Set of tasks
1. Retype the keynote description on worry and anxiety word for word, starting with "AD24 Keynote 03" and going on through "to avoid them.".
2. Continue the keynote description on worry and anxiety from the point where it ends.

--- Study text Enclosed Below ---

AD24 Keynote 03 - Changing the Worried Mind - Reid Wilson, Ph.D
Original Program Date :
Length: 1:00:51
Those suffering from generalized anxiety disorder (GAD) are like worry-making machines who become anxious about topics that can concern any of us: money, work, family, our health. The noise of worry is like a boombox in their heads with no offswitch. You will learn how to shift clients’ relationship with their fears and override the responses that perpetuate them. You will explore paradoxical strategies to help clients transform their anxieties and worries from intimidating threats into challenges that they can meet and conquer. The goal is to persuade clients to adopt a self-help protocol to voluntarily, purposely and aggressively seek out the unneeded worries of GAD headon and dispatch with them rather than trying to avoid them.

--- End of Enclosed Study text ---
--- Data under study Enclosed Below ---

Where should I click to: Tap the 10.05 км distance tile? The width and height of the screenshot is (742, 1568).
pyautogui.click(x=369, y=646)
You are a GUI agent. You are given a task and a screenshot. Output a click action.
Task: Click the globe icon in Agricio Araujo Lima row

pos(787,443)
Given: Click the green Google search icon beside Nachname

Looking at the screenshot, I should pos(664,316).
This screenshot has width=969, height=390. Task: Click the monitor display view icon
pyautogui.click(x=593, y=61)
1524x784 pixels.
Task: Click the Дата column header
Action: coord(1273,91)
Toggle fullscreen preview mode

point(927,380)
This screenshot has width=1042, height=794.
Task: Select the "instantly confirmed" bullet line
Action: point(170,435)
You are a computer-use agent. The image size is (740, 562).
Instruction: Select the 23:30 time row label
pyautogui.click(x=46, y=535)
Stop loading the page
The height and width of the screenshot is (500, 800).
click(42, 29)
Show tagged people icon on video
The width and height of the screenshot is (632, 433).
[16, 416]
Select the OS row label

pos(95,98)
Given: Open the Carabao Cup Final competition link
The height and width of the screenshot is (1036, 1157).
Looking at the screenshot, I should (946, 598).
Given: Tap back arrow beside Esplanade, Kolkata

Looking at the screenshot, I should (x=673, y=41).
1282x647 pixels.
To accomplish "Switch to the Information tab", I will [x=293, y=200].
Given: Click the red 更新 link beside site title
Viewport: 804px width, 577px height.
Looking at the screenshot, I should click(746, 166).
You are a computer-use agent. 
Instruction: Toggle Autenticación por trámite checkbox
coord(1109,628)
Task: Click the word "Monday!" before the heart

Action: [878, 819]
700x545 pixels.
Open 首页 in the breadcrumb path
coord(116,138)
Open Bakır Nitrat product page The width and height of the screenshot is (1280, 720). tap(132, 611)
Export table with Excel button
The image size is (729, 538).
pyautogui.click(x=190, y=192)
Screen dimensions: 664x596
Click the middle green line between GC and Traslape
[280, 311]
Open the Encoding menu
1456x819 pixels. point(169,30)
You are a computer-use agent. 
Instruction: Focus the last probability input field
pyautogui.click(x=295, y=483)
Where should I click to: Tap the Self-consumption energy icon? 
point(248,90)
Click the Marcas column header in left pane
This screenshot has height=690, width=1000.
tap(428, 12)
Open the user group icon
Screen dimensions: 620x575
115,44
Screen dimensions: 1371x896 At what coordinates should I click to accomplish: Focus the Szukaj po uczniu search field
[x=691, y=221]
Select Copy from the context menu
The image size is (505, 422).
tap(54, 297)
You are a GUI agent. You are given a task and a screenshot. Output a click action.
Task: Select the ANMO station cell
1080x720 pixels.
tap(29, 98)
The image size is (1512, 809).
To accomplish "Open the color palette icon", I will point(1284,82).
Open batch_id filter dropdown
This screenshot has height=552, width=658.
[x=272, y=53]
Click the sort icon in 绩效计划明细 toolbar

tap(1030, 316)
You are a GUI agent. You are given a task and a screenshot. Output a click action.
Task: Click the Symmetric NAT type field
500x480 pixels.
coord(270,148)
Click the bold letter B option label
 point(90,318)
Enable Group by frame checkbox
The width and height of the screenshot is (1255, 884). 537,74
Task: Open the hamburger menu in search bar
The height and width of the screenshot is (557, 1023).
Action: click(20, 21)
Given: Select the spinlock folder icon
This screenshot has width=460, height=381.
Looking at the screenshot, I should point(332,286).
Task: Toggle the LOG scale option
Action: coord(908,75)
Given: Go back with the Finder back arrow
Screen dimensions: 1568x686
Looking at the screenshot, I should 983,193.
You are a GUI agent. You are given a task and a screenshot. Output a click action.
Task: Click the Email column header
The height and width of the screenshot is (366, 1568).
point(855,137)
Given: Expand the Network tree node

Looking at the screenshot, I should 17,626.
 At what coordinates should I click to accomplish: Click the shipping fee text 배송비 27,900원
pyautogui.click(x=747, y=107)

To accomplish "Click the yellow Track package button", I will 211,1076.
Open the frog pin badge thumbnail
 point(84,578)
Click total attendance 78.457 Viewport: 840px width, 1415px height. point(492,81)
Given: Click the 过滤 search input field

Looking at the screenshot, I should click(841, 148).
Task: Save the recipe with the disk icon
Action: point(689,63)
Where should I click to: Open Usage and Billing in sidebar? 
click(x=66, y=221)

--- End of Enclosed Data under study ---

Answers for the tasks
1.
AD24 Keynote 03 - Changing the Worried Mind - Reid Wilson, Ph.D
Original Program Date :
Length: 1:00:51
Those suffering from generalized anxiety disorder (GAD) are like worry-making machines who become anxious about topics that can concern any of us: money, work, family, our health. The noise of worry is like a boombox in their heads with no offswitch. You will learn how to shift clients’ relationship with their fears and override the responses that perpetuate them. You will explore paradoxical strategies to help clients transform their anxieties and worries from intimidating threats into challenges that they can meet and conquer. The goal is to persuade clients to adopt a self-help protocol to voluntarily, purposely and aggressively seek out the unneeded worries of GAD headon and dispatch with them rather than trying to avoid them.

2.
Educational Objectives:
1. Identify the common frames of reference and ensuing actions that limit anxious clients’ ability to generate change
2. Collaboratively create a therapeutic frame of reference for any anxiously worried client
3. Teach clients how to detach from their worried themes by applying the principle of signals vs. noise
4. Discuss and practice how to train any anxiously worried client in activating a new attitude during behavioral practice
Reid Wilson, Ph.D, is a licensed psychologist who directs the Anxiety Disorders Treatment Center. He is also Clinical Associate Professor of Psychiatry at the University of North Carolina School of Medicine. He is an international expert in the treatment of anxiety disorders, with books translated into nine languages.